• Task prompt: An exact copy of the lines from the one containing "For Complaints: 0313-0009065 (103, 2268)" through the last line below is required; include both of those lines and no others.

• The input:
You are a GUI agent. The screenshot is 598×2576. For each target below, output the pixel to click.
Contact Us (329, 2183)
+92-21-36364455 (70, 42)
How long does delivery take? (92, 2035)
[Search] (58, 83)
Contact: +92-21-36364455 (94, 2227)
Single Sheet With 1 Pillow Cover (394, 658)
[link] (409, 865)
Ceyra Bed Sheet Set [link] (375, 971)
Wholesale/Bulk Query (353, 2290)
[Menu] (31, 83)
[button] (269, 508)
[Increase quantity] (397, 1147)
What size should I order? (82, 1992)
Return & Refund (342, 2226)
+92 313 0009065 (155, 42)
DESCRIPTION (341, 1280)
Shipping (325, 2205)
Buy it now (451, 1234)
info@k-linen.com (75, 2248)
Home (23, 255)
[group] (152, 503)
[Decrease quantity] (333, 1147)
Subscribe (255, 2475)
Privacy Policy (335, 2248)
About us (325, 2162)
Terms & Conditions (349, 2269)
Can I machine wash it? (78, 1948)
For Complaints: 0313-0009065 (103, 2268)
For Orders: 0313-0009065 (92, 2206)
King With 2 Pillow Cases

• Reply to the exercise:
For Complaints: 0313-0009065 (103, 2268)
For Orders: 0313-0009065 (92, 2206)
King With 2 Pillow Cases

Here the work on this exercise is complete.